■ What is required ■
Please repeat the data word for word, from the line containing "Describe the element" through the last line, inclusive, and leave out the pictures.
The records START
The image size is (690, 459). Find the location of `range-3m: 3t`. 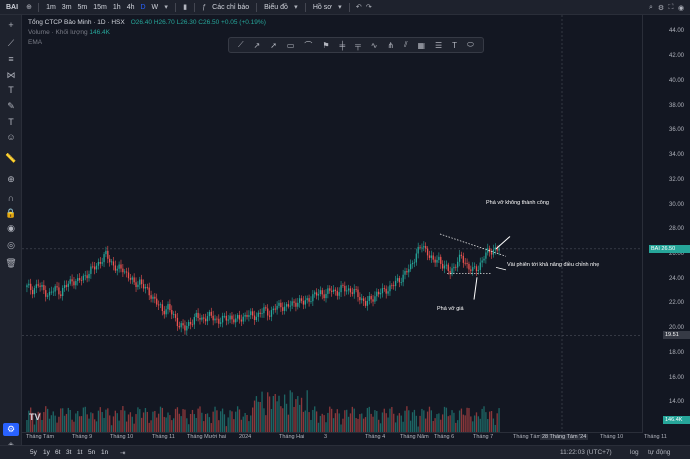

range-3m: 3t is located at coordinates (69, 452).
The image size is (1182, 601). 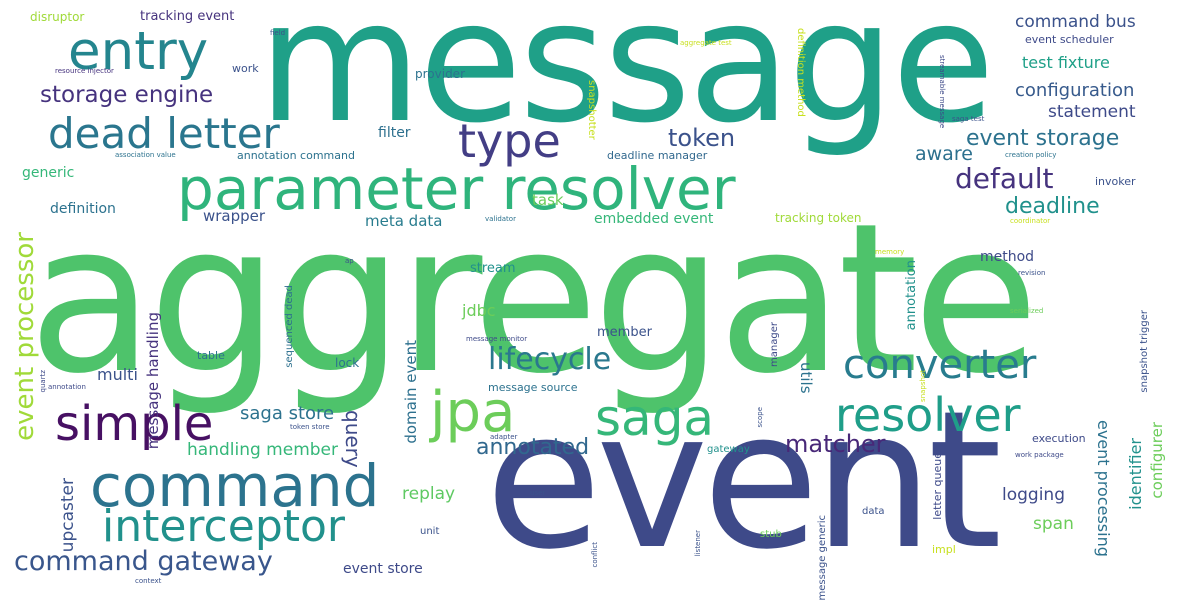 What do you see at coordinates (1104, 488) in the screenshot?
I see `word-event-processing: event processing` at bounding box center [1104, 488].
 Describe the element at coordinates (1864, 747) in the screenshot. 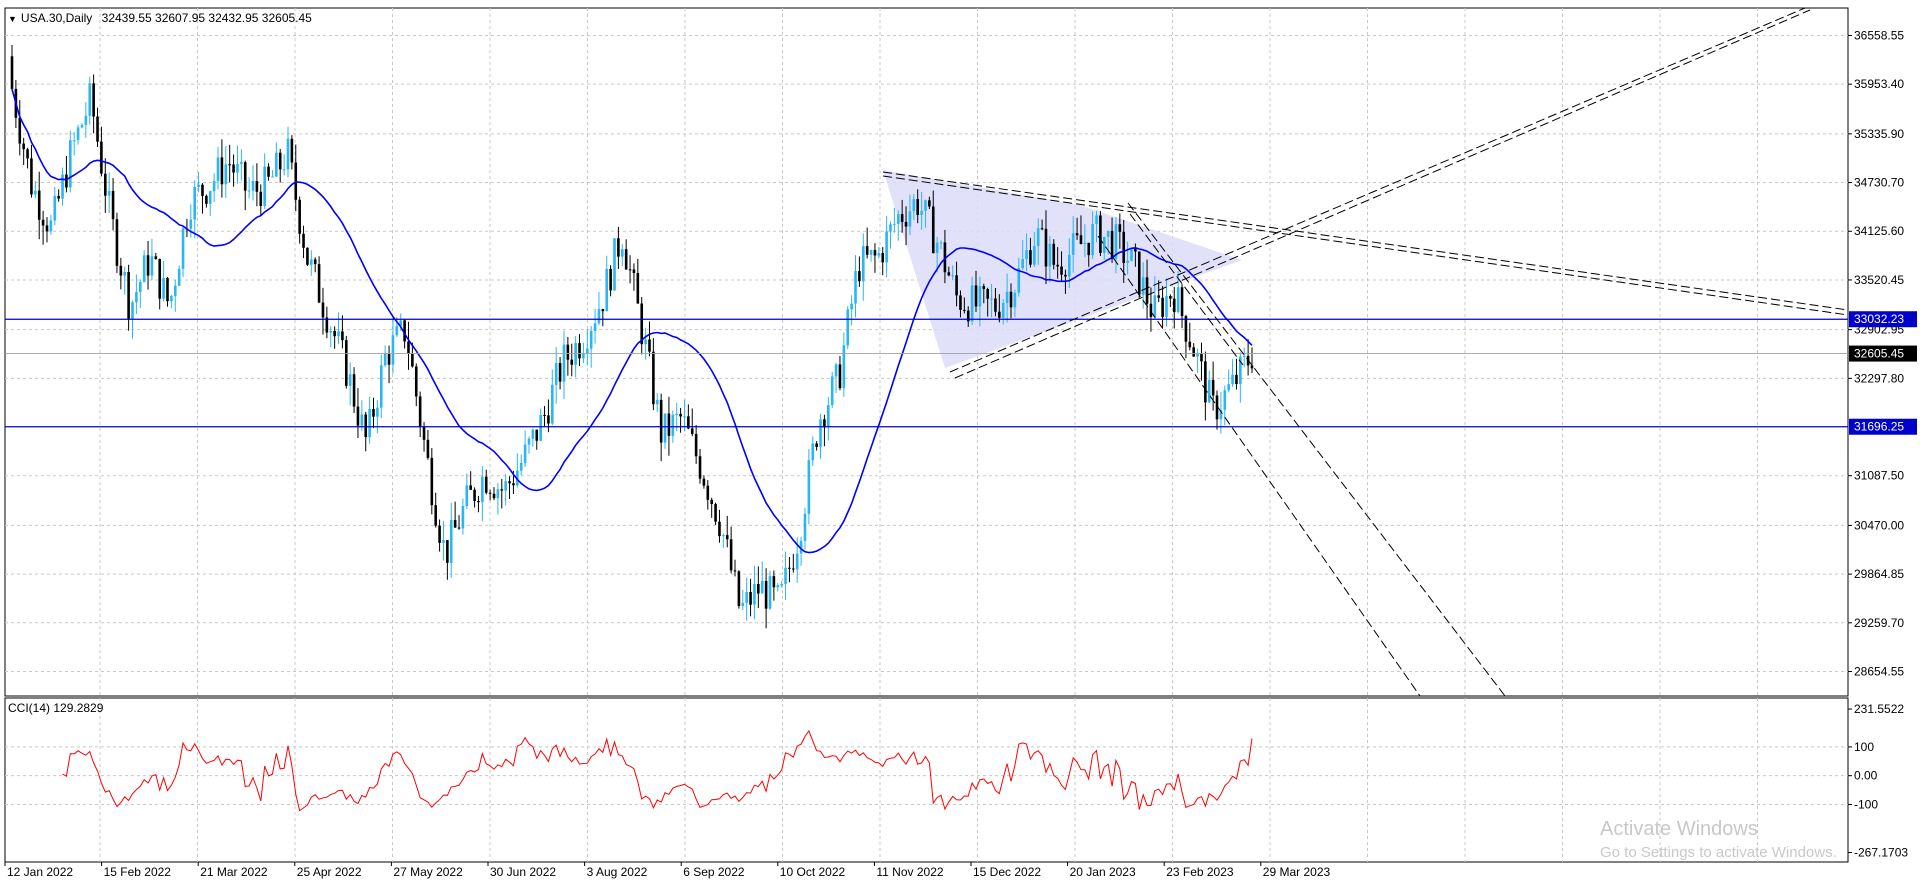

I see `cci-tick-label: 100` at that location.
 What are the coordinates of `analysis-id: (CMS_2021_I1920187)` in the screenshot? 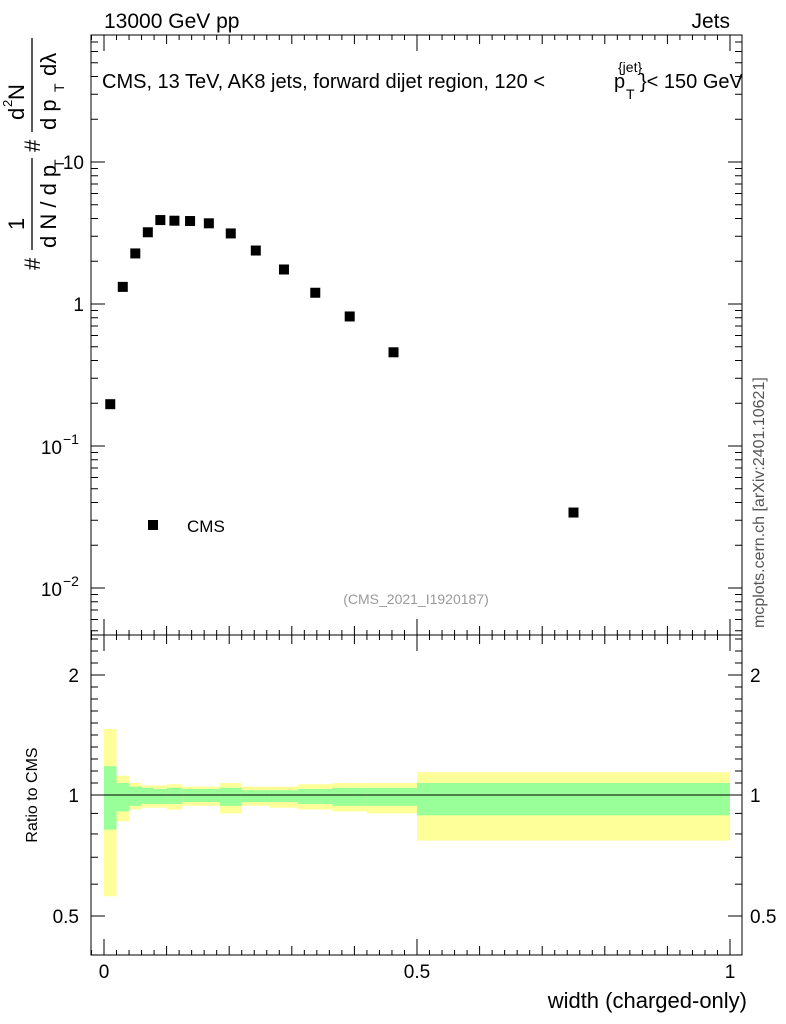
The records END
■ Written answer ■
 Describe the element at coordinates (1864, 747) in the screenshot. 

I see `cci-tick-label: 100` at that location.
 What are the coordinates of `analysis-id: (CMS_2021_I1920187)` in the screenshot? 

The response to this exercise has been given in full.